While MacVLAN networking offers many benefits, it also comes with some challenges and considerations:

  • Docker Host Networking: The Docker host must be configured correctly to allow MacVLAN networking. This for me involved setting up policy based routing on the VM, enabling promiscuous mode on the network interface, and ensuring that the virtual switch on the hypervisor was configured for the correct VLAN tagging. Gettting this working correctly took a lot of trial and error, and I had to do a lot of research to figure out the correct configuration for my specific setup. There is also not a lot of documentation on macvlan networking so it was a lot of reverting of VM snapshots until I got it working correctly.
  • Network Complexity: MacVLAN can introduce additional complexity to your network configuration. Each container appears as a separate device on the network, which can make interacting with other docker plugins more complex. Sepecifically when learning about Grafana and Loki, I have issues with the Loki plugin not being able to connect to the Grafana container when using MacVLAN networking. This is because the Loki plugin is trying to connect to the Grafana container using the host’s IP address, which does not work with MacVLAN networking. I am still experimenting with getting the network to correctly route the traffic between the containers and the host. This is a known issue with MacVLAN networking, and there are several workarounds that can be used to resolve it. One of the workarounds is to use a reverse proxy to route the traffic between the containers and the host.

Conclusion

MacVLAN networking in Docker provides a powerful way to manage and monitor containers in environments with Unifi devices. By allowing each container to have its own MAC address, it enables detailed monitoring and diagnostics that are not possible with the default bridge network. While there are some challenges and complexities involved in setting up MacVLAN networking, the benefits it offers in terms of visibility and control make it a compelling choice for home lab environments. When describing this project to my colleagues, many of them asked “why go through all that trouble?” My initial response was “Why not?”. I wanted to see if I could get it working, and I did to some extent but I am quickly seeing the limitations of MacVLAN networking in Docker.
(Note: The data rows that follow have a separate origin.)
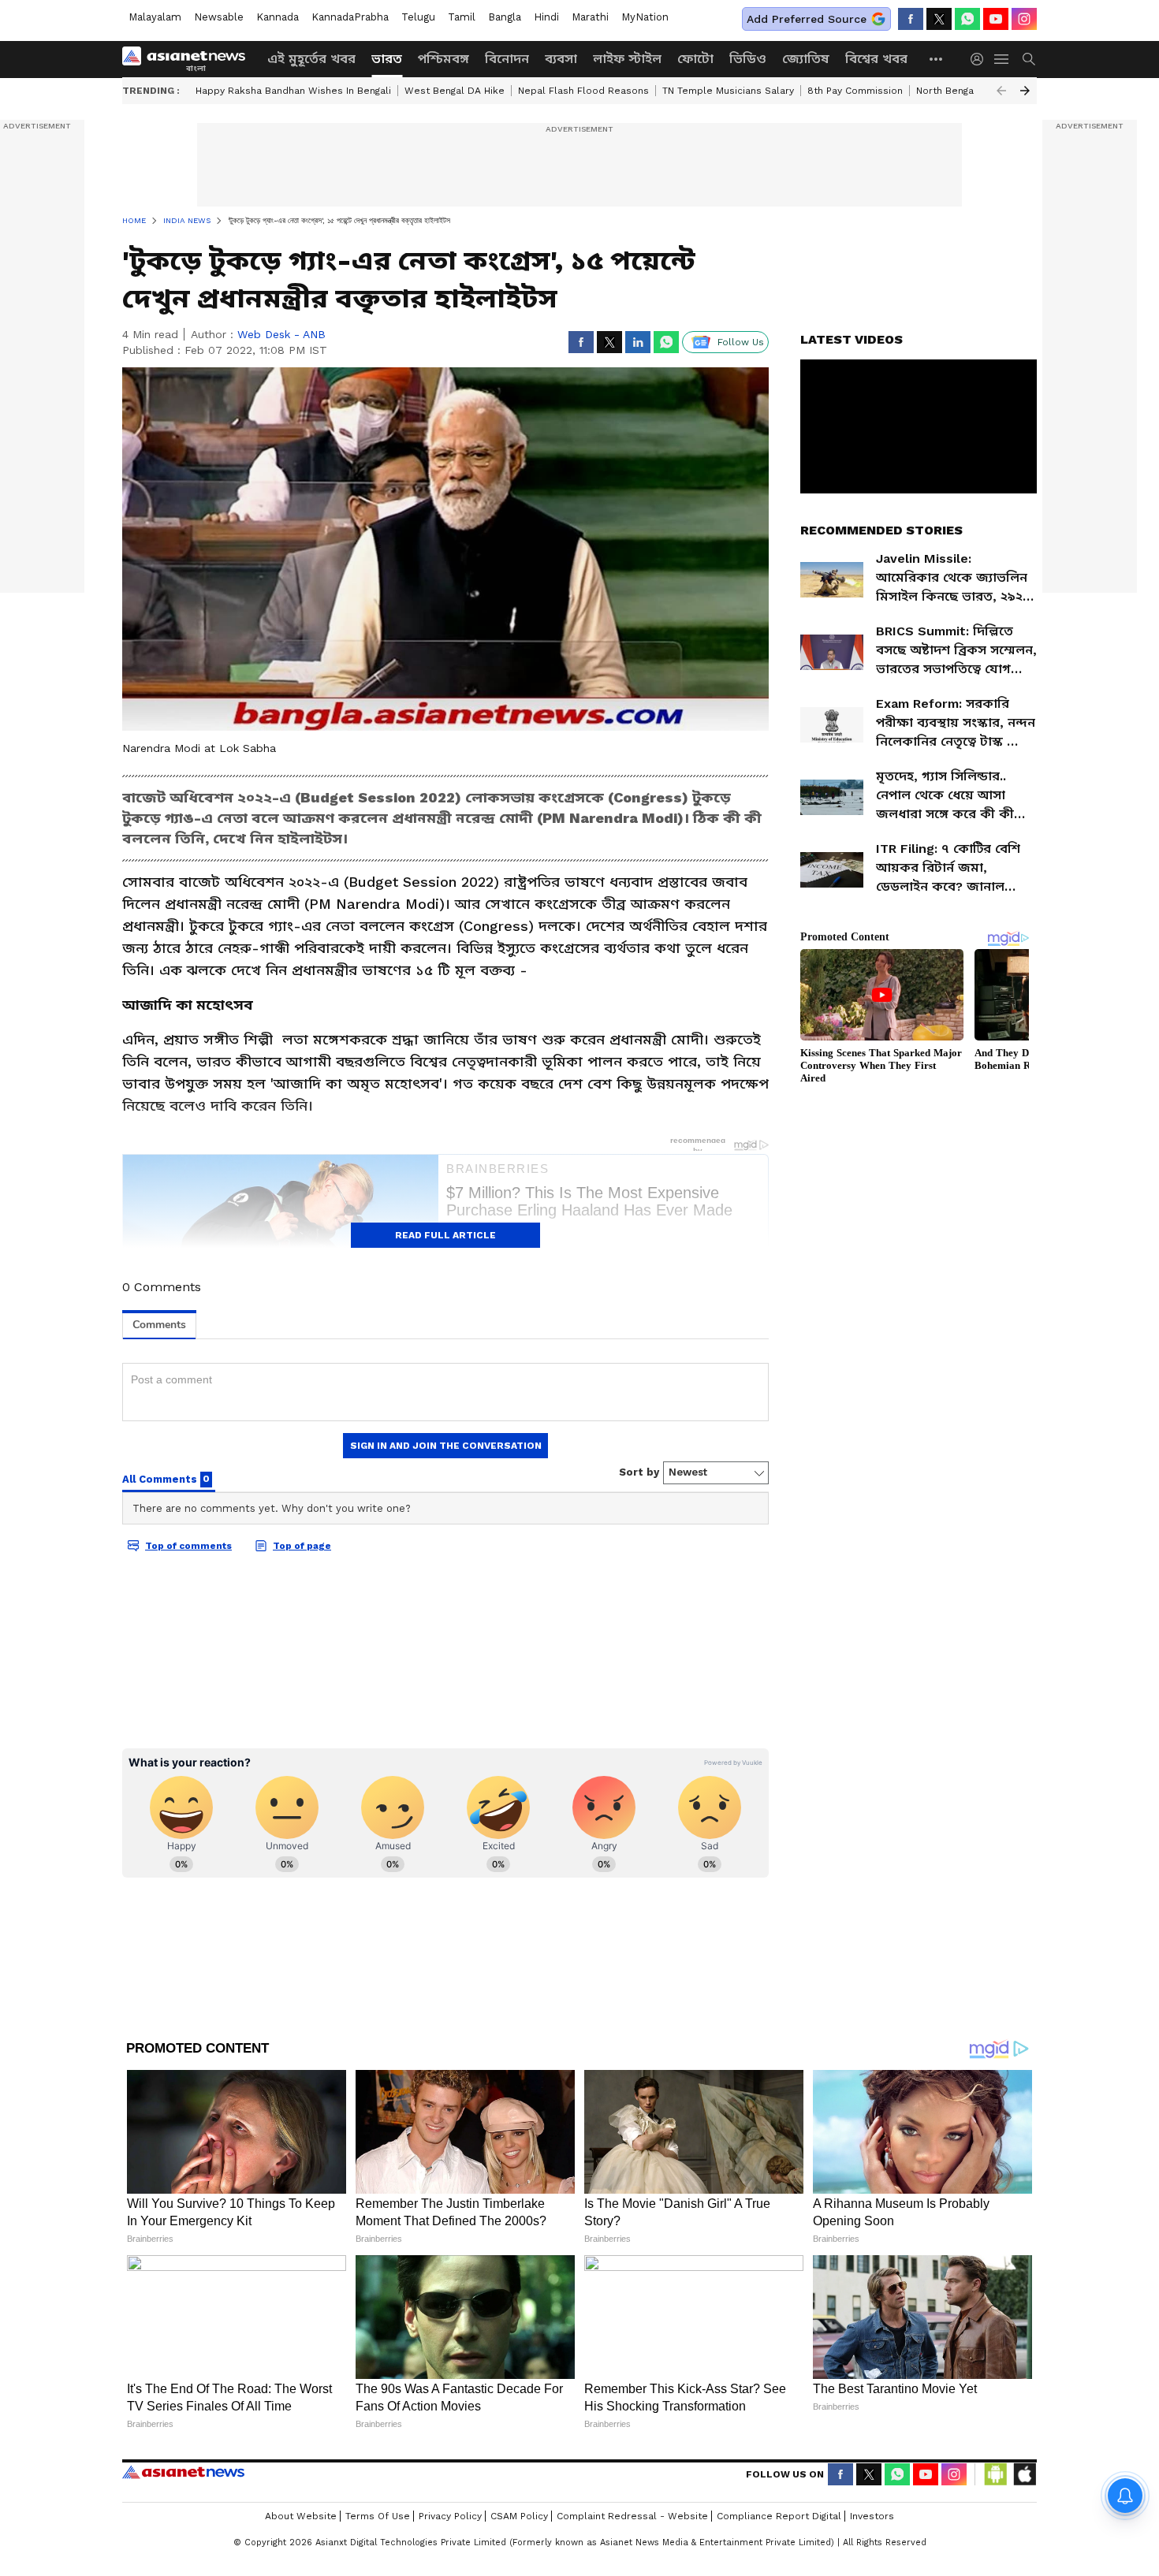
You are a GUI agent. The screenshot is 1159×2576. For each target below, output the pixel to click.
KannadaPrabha (350, 17)
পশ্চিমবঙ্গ (443, 58)
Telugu (418, 17)
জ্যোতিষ (805, 58)
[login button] (981, 59)
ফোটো (695, 58)
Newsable (219, 17)
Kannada (277, 17)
Unless I want to add another layer of complexity to my network, I will likely not be using MacVLAN networking in the future. However, it was a great learning experience and I now have a better understanding of how Docker networking works and how to troubleshoot networking issues in Docker. For the purposes of viewing container traffic its best to just use the industry standards like Grafana and Prometheus with the docker plugin. This will allow you to monitor your containers without having to worry about the complexities of MacVLAN networking.